Even as the Federal Reserve boldly declared only this week that the recession was coming to an end, its benchmark short-term interest rates remained low at 0% to 0.25%, further saying that rates “will stay low for a longer period of time.”
As a result, banks’ CD rates continued their slide down to lower rate averages this week. Of the banks tracked by My Bank Tracker, CD averages for all but one term — the 6-month CDs — dropped some notches lower than last week’s figures.
6-month, 12-month and 24-month CDs
CD rate averages for the 6-month term remained relatively unchanged, settling at a 1.14% average APY. On the other hand, more banks cut their interest rates for 24-month CDs, which dropped by 0.07% respectively.
36-month, 48-month and 60-month CDs
With the next few years still a picture of uncertainty, the long term CDs were even less enticing. CD yield averages fell by more basis points than the shorter term CDs. From last week’s 2.17% average, this week’s 36-month CD rates now only average at 2.07%. APY.
The same steep descent is also evident in the 48-month CD rate average which nosedived by a whooping -0.10%; from 2.49% last week to only 2.39% this week.
The Fed is perhaps one of the most reliable institutions which can make more accurate statements as to how far the country is from recovery.
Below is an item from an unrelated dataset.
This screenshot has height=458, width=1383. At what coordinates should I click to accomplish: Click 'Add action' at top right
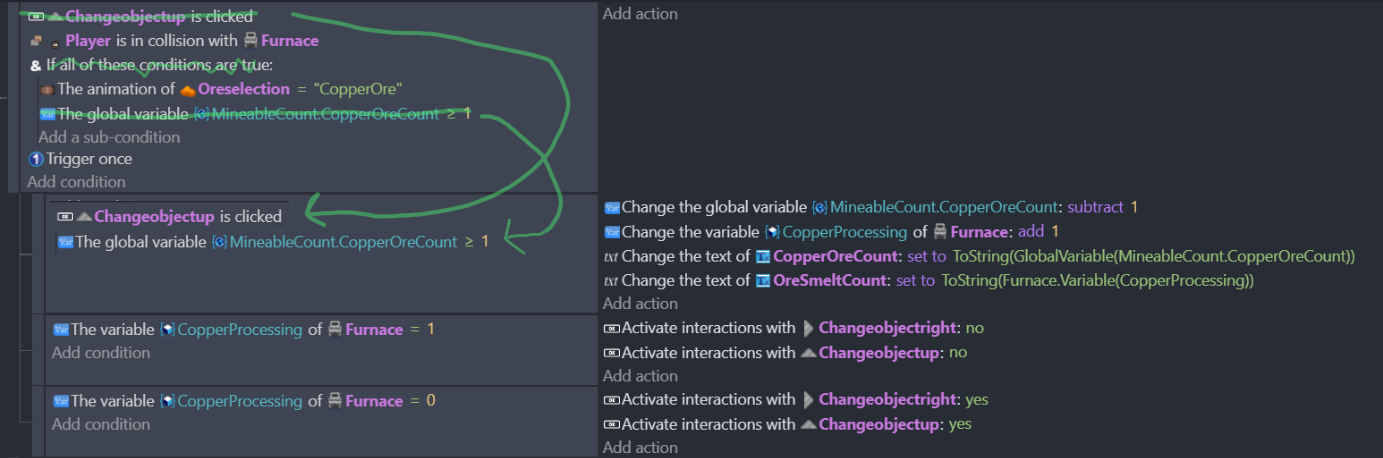pos(640,14)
So if they say that the economy may have finally hit bottom and there’s no other way but up, then we’d be happy to take their word for it.
Now if only they could also raise the deposit interest rates some, then the individuals and families who are still disciplined and privileged to be able to put away some savings, will have reason to be more enthusiastic about this economic recovery that’s said to be in the offing.